RECORDS FOR THE TASK START

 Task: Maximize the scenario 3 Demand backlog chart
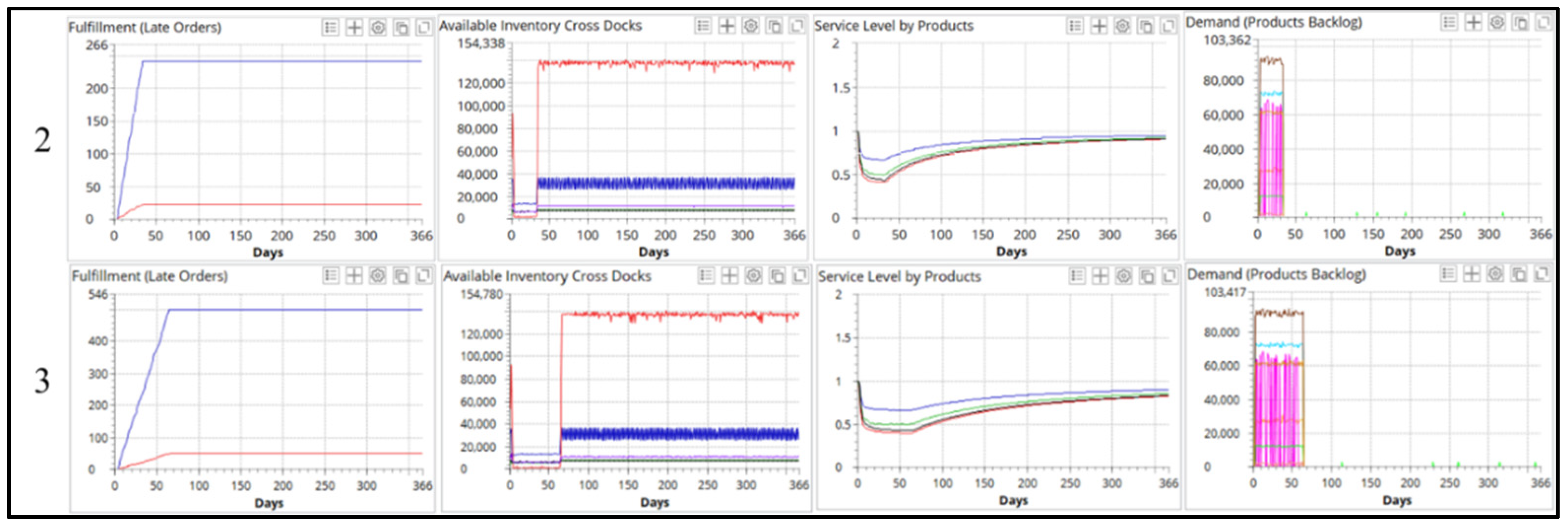(x=1542, y=274)
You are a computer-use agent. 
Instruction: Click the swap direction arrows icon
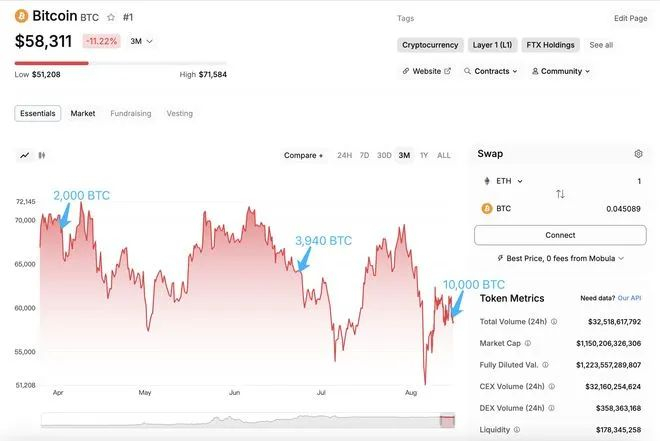560,194
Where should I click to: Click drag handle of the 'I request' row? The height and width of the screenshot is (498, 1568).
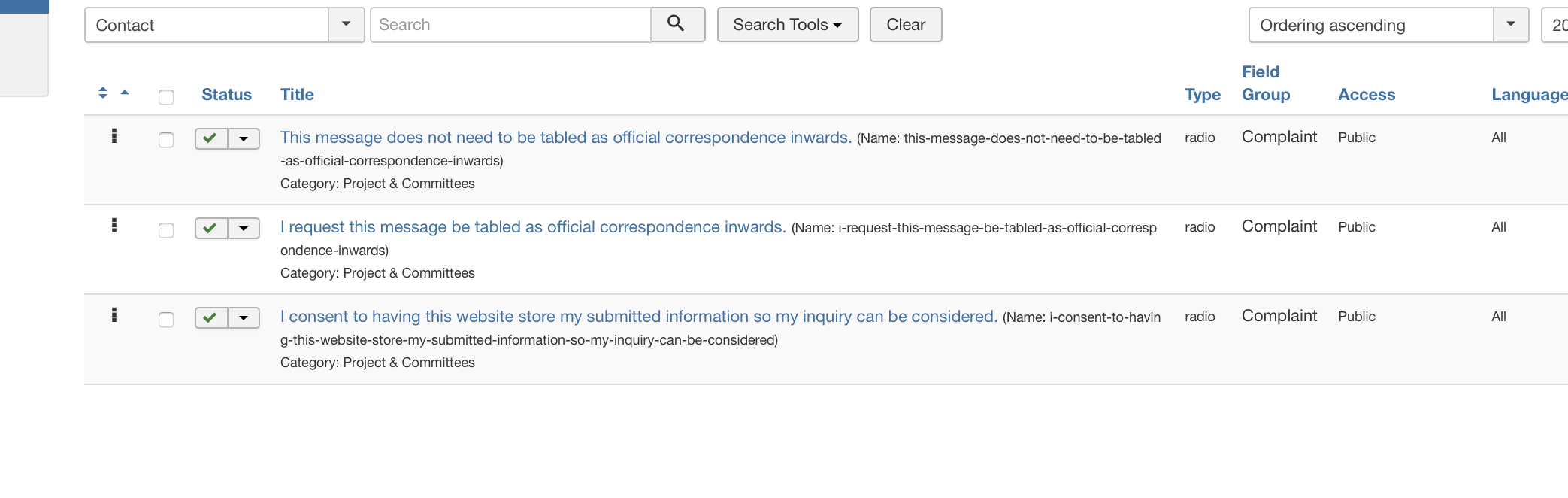pyautogui.click(x=114, y=226)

RECORDS FOR THE TASK END

--- EXERCISE DESCRIPTION ---
Please retype the lines from the one that contains "Where should I" to the final line of the records, both included, exactly as written and without any pictures.

--- COMPLETED EXERCISE ---
Where should I click to: Click drag handle of the 'I request' row? The height and width of the screenshot is (498, 1568).
pyautogui.click(x=114, y=226)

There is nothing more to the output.